Below are the entries; count the lines in them that contain the word "agent" and give only the number.

************

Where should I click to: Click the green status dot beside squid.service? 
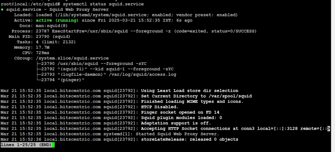point(2,10)
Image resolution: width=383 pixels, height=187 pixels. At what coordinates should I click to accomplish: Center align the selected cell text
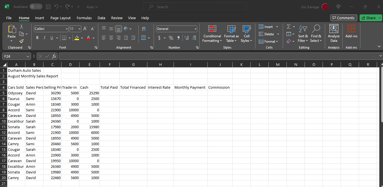(x=111, y=38)
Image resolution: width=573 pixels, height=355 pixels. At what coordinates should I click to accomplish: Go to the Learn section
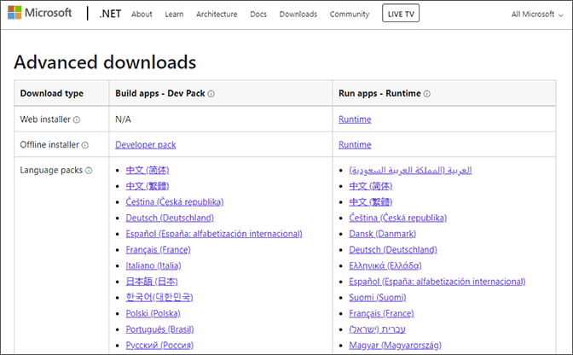[x=174, y=15]
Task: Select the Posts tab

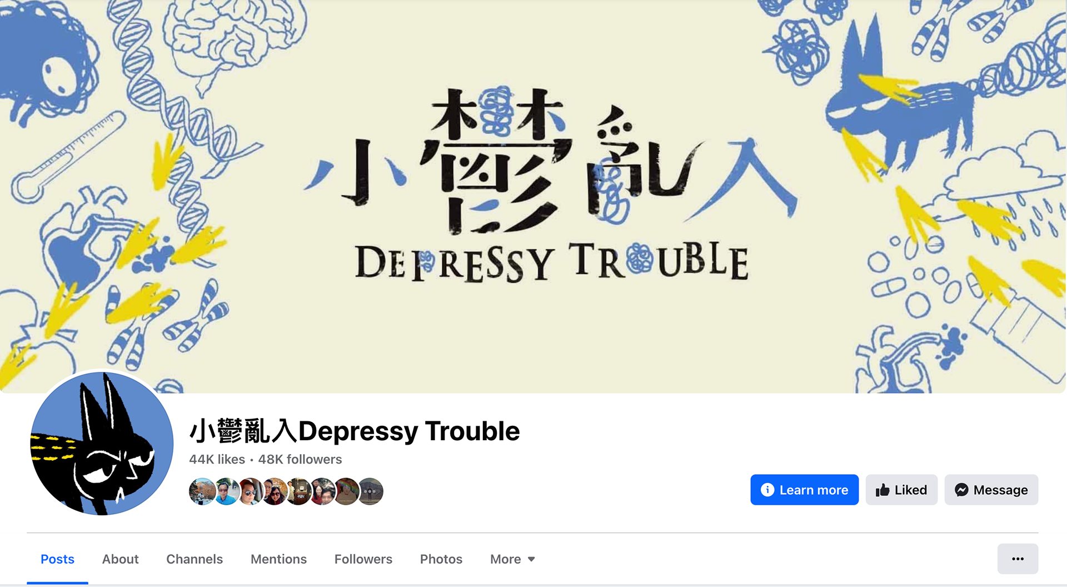Action: 57,559
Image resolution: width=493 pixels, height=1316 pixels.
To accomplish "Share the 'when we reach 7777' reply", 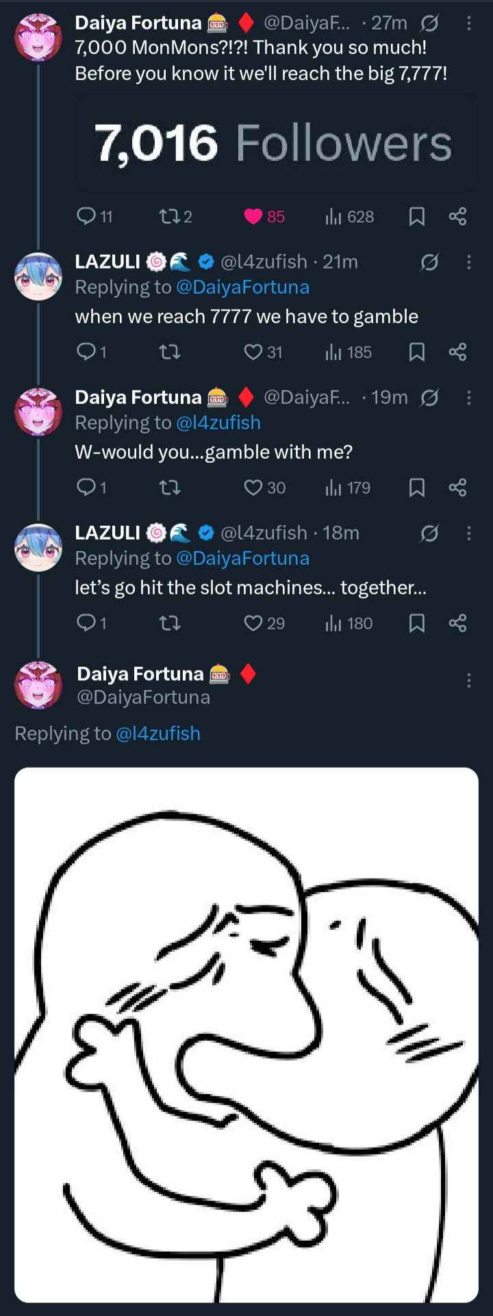I will (x=457, y=353).
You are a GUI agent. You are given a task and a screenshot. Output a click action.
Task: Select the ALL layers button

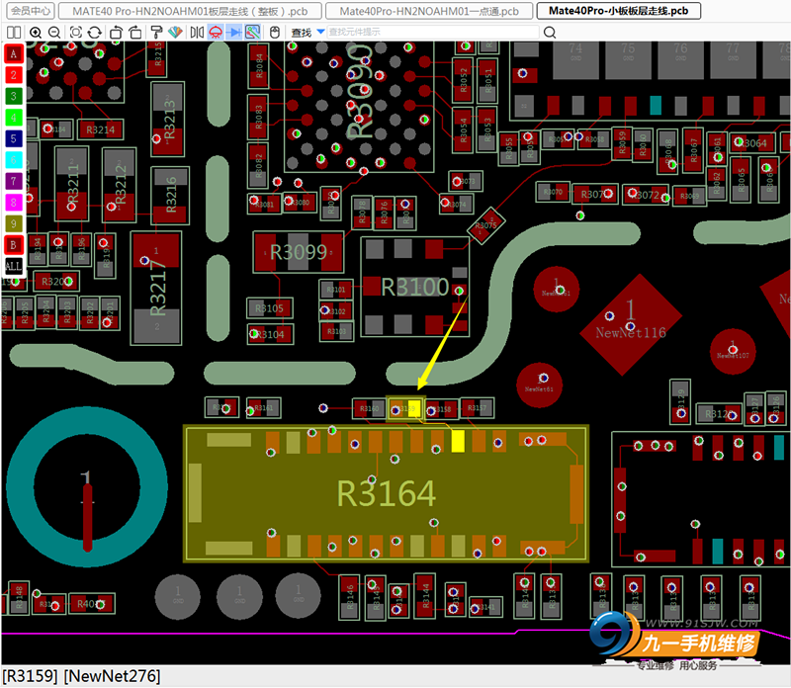14,266
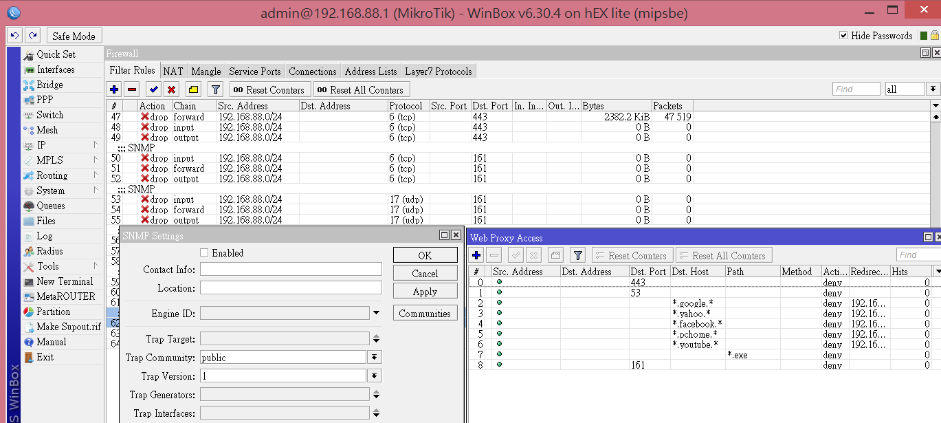Viewport: 941px width, 423px height.
Task: Add a comment using the yellow comment icon
Action: [x=193, y=89]
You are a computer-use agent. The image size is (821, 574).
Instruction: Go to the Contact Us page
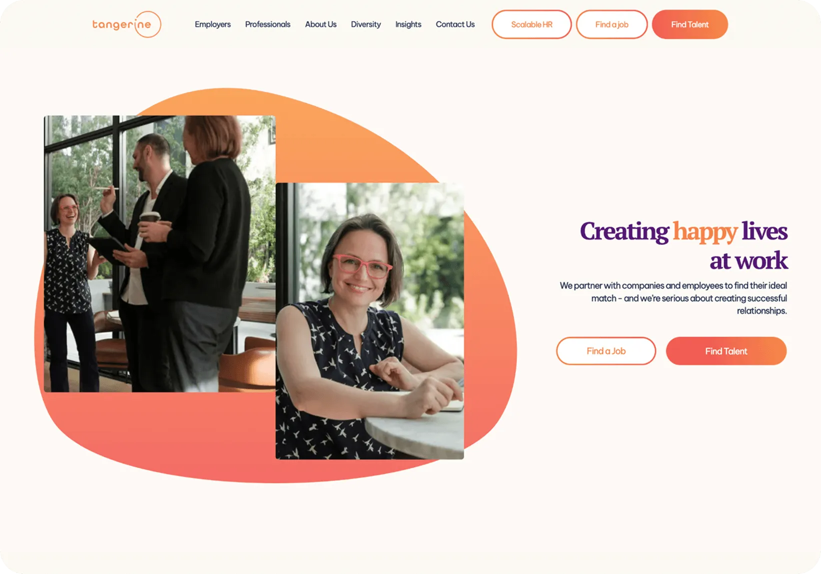point(455,25)
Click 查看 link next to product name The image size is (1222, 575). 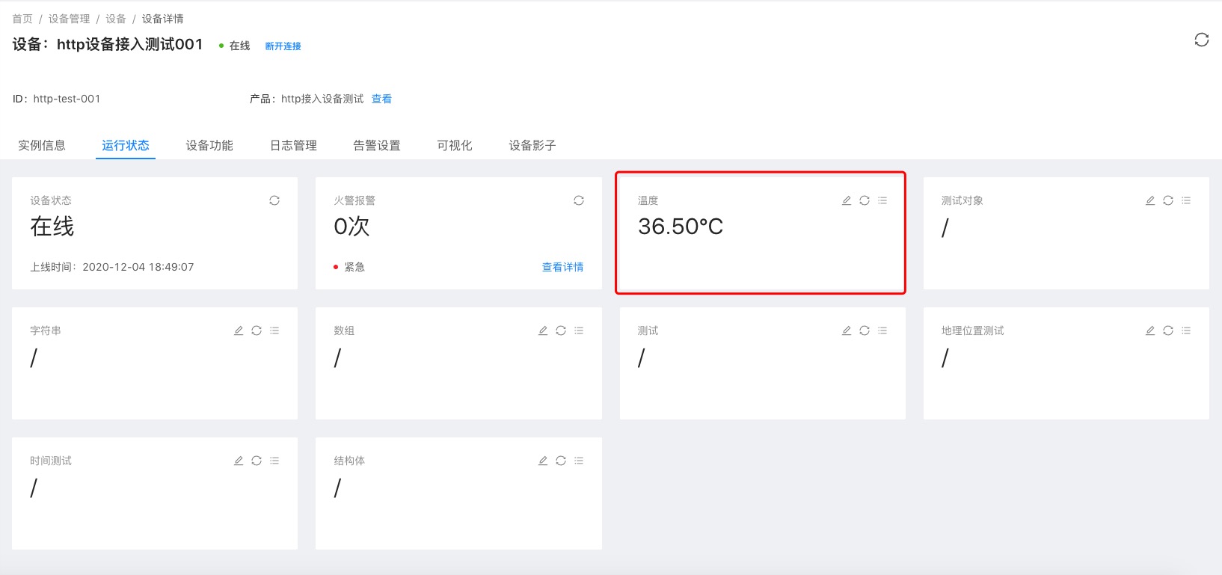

************

● **Response area**:
2